Miley Serious. « DJ c’est un travail d’historien »

Un jour, dans pas mal de décennies, pour un documentaire ARTE sur les scènes musicales hardcore dans les années 2010, un jeune journaliste essaiera désespérément de rencontrer Miley Serious, archiviste notoire des meilleurs sons de ces années-là.

Mais entre temps, elle sera partie vivre à New York ou dans le Tennessee, voir à Manchester, digger encore et toujours des nouvelles pépites avec une patience d’archéologue.

Crédits : Tristan Popescu

L’interview se fera par téléphone, le petit journaliste sera tellement intimidé qu’il oubliera des mots… Mais Miley conduira la discussion, en lui ouvrant les portes de ses archives sonores hors pair.
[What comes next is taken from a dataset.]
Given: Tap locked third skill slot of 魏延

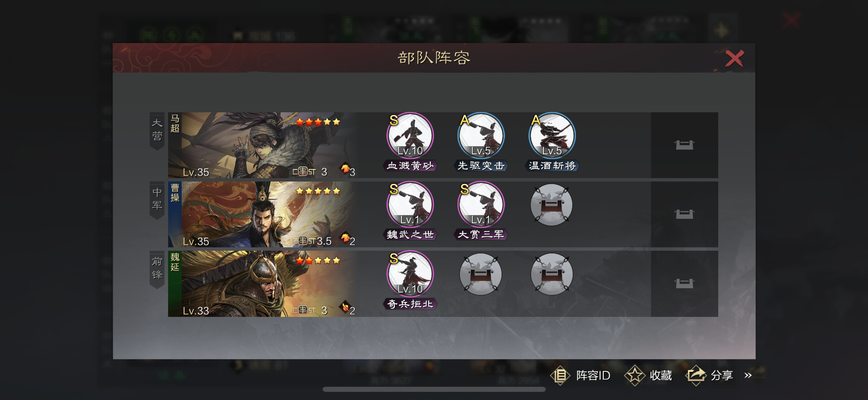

Parce qu’être DJ n’est pas un défaut, aimer la pop culture et le mainstream non plus d’ailleurs, car« il n’y a pas de limites possibles dans l’amour d’un morceau. Qu’il soit mainstream ou  niché, s’il est bon il est bon ». Rencontre aujourd’hui en 2018.
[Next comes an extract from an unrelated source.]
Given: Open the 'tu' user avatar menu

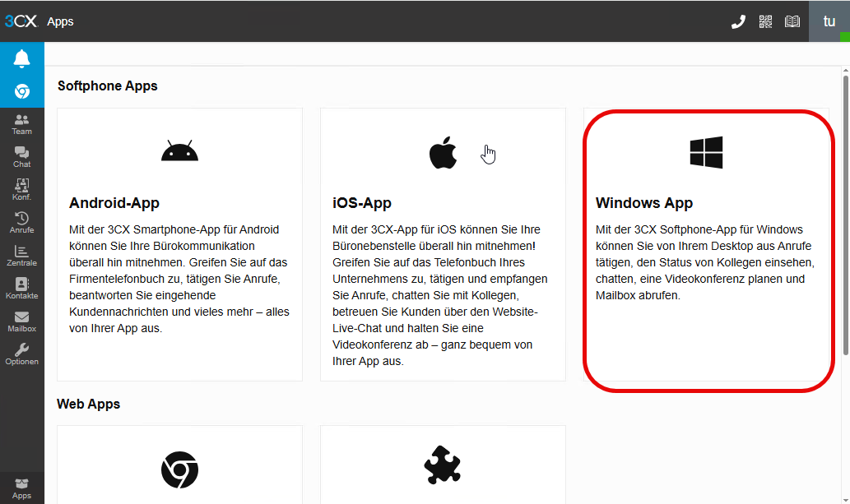Looking at the screenshot, I should (829, 21).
Manifesto XXI – On est à quelques mètres du studio de Rinse. Tu vas faire quoi là-bas ?

Miley Serious : Je suis résidente chez eux depuis plus d’un an et demi. J’ai deux heures de show tous les troisièmes lundis du mois. Je divise mes deux heures en deux parties, la première c’est moi, et la deuxième j’ai un invité.

Comment tu choisis tes invités ?

J’aime digger. Je suis une passionnée des nouvelles découvertes, des sons trouvés sur Soundcloud un peu par hasard. J’offre cet espace à des gens qui n’ont pas encore eu de slots (ndlr : créneaux radio pour les mix). Aujourd’hui j’ai Virus Crew, un collectif prometteur de la nouvelle rave culture américaine. C’est sa première radio. Prochainement j’aurais un autre gars du même crew, puis une fille qui s’appelle Isabella qui fait de l’indus un peu électro… En ce moment il y a une explosion de ce genre de musique dans le Sud des Etats-Unis, au niveau du Tennessee et du Texas.

Tu as déjà été aux Etats-Unis ?

Oui, j’ai vécu à New York où j’ai rencontré beaucoup de personnes intéressantes. Mon ambition c’est d’être une passerelle pour des artistes émergents qui n’ont pas encore de médias derrière eux.

Tu as un label, 99cts RCRDS

J’ai créé mon label car je ne produis pas. Je ne suis que DJ. J’ai un amour inconditionnel pour la découverte, j’adore sincèrement digger. J’aime être une tête chercheuse. Le label est la suite logique de ça.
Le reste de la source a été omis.